The Economist published their most recent global housing prices report, which shows that housing prices in the U.S. have recovered to a new high (albeit marginal), while Spain and Ireland are seeing increases again and the Commonwealth is continuing to see prices increase in recent years.
Some of these rises can be attributed to the influence of foreign money, some attributable to the $1.3 trillion that has exited China and found its way into residential markets in the most valuable cities in the world.
In the U.S., Chinese investors bought some 29,000 homes in the 12 months to March 2016 with a total value of $27bn, according to the National Association of Realtors. Much of this money is focused on a handful of cities: Seattle, San Francisco, New York and Miami. Foreign money has helped propel skyrocketing prices in other places, too.

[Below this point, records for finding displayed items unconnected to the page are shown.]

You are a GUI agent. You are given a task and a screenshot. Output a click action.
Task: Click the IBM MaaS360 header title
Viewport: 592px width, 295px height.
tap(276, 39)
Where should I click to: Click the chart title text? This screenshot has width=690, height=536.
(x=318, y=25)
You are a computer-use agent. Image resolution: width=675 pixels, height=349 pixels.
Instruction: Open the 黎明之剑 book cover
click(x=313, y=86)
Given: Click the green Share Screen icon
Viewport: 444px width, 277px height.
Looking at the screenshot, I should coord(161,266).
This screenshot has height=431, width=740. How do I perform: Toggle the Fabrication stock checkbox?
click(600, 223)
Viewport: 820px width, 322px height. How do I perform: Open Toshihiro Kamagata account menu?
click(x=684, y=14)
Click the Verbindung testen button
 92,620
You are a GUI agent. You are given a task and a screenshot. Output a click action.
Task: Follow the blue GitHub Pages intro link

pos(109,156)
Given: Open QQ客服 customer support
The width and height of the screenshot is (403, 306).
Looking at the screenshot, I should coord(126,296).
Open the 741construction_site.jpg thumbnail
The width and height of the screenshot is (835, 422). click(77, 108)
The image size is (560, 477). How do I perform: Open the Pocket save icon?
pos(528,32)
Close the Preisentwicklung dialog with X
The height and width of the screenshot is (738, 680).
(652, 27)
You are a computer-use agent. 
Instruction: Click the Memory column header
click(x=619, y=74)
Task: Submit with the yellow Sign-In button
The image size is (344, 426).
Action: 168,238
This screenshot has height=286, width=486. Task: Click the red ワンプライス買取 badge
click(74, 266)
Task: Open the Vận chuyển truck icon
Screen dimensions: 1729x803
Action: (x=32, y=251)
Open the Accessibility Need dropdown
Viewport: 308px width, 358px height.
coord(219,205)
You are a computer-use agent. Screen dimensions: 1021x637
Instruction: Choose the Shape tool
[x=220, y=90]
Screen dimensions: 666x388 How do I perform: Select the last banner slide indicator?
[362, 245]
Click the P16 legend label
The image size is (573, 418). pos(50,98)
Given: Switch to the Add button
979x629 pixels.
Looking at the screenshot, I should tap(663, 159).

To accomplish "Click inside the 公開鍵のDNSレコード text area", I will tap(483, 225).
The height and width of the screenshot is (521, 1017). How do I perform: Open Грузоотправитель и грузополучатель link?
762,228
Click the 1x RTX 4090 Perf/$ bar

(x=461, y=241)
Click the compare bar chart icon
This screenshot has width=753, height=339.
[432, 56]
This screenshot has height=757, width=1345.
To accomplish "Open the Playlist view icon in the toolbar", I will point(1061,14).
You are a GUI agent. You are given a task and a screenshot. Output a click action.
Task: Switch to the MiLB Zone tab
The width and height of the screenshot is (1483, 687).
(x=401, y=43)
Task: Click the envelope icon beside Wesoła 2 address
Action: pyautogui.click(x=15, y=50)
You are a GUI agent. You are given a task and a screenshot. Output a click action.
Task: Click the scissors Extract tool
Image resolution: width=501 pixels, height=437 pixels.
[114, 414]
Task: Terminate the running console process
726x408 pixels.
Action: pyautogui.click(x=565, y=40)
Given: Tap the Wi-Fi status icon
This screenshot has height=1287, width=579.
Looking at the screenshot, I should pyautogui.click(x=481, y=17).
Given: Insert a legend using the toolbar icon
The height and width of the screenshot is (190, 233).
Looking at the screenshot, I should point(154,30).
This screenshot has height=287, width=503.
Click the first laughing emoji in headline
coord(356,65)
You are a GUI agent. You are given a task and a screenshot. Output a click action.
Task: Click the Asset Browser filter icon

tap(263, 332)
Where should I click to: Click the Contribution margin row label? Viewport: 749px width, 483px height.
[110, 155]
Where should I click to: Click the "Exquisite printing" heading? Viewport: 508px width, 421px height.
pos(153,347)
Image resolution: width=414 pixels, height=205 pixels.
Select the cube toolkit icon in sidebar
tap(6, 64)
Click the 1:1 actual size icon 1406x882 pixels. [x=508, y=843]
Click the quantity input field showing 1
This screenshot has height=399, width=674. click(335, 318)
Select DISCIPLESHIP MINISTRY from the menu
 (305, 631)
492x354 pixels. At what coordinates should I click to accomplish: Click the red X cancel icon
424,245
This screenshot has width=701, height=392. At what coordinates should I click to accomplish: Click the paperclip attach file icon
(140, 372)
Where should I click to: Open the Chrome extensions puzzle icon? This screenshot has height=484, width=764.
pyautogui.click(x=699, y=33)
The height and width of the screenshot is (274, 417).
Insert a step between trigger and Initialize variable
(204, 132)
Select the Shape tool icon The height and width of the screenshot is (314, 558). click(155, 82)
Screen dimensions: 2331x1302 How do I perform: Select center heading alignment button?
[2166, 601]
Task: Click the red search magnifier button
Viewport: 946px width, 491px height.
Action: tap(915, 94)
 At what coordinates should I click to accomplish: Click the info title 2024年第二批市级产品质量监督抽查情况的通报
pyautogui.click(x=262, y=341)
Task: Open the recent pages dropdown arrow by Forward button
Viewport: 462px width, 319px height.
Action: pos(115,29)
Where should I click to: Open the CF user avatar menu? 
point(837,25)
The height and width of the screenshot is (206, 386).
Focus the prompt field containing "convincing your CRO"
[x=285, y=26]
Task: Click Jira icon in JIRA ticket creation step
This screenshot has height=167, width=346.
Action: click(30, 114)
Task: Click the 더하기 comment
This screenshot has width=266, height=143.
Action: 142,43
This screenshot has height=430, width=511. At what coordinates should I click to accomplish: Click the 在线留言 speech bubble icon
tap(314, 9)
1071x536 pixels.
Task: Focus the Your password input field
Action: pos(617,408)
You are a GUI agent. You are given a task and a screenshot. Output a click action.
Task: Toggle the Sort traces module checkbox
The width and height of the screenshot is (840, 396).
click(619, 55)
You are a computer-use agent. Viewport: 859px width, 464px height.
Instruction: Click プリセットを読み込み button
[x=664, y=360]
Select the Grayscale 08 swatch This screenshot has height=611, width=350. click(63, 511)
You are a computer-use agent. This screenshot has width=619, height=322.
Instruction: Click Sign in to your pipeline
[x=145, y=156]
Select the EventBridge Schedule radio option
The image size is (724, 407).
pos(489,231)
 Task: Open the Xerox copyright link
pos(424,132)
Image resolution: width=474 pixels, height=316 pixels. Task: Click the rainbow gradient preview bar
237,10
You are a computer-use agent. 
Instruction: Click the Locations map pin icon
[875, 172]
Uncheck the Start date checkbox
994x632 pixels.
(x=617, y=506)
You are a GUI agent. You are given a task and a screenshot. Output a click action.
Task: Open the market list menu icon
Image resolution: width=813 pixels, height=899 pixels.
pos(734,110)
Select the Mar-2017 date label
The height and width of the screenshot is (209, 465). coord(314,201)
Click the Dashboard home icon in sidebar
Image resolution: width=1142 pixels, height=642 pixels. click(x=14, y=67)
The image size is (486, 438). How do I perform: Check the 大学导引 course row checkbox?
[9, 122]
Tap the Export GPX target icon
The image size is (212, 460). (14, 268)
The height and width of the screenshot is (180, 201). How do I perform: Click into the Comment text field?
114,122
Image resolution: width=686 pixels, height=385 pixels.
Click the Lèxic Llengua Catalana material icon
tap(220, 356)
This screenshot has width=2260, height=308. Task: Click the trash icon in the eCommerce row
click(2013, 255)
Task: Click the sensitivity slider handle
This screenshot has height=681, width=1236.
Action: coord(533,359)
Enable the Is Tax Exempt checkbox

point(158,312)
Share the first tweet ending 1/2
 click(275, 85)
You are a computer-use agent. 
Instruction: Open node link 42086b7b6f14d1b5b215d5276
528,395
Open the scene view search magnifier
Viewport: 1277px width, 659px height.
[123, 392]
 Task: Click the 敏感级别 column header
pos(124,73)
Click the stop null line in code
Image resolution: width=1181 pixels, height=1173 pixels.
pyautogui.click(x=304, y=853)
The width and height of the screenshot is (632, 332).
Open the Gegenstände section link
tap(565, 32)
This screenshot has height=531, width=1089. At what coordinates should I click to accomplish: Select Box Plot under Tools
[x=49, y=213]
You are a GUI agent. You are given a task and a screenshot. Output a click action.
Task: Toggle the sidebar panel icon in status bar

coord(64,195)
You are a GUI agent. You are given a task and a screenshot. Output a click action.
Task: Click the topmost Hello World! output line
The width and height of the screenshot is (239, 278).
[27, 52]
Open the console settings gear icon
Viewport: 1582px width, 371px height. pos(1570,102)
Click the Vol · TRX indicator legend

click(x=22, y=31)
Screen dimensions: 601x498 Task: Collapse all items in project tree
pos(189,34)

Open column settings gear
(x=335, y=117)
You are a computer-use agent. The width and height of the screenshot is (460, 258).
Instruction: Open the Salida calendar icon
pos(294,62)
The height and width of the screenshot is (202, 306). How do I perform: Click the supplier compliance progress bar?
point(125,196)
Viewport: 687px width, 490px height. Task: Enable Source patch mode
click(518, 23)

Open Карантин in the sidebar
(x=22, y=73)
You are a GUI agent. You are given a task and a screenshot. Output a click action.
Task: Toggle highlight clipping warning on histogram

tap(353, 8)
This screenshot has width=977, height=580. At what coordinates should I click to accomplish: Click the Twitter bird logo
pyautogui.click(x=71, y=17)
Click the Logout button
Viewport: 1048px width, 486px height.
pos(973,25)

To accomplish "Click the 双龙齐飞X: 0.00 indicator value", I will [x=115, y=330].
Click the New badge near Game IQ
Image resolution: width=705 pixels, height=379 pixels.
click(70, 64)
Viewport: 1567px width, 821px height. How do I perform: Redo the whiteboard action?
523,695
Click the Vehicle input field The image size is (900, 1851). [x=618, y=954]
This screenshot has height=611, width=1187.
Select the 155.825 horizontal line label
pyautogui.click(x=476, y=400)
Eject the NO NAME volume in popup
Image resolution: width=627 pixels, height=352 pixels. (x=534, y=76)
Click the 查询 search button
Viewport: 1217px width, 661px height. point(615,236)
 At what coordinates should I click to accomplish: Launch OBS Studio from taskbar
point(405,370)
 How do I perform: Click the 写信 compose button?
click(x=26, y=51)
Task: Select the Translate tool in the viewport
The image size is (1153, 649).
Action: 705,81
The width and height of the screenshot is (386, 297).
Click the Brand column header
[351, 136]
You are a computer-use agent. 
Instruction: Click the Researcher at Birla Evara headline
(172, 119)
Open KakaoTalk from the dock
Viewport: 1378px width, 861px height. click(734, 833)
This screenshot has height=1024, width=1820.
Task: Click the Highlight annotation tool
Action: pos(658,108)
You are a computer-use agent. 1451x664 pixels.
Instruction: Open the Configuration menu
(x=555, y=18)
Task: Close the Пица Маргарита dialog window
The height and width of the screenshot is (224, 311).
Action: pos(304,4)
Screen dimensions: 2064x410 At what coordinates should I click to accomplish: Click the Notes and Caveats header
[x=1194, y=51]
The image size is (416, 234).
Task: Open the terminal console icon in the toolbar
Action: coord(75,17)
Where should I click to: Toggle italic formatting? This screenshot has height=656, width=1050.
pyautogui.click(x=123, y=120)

In Vancouver, home values have risen by 47% in four years; in London they have risen by 54%; and in Auckland the rise has been a whopping 75%. The influence of foreign capital flows on housing markets is being scrutinised, particularly as affordability becomes ever more stretched.
The Economist measures house prices against two metrics: rents and income. If, over the long run, prices rise faster than the revenue a property might generate or the household earnings that service a mortgage, they may be unsustainable.
On this basis homes are fairly valued in America by an average of our two measures. But across Australia, Canada, New Zealand, and to a lesser extent, Britain, they look severely overpriced. Policymakers may well be left scratching their heads, however: increasing housing affordability for citizens and encouraging investment from foreigners are likely to be irreconcilable goals.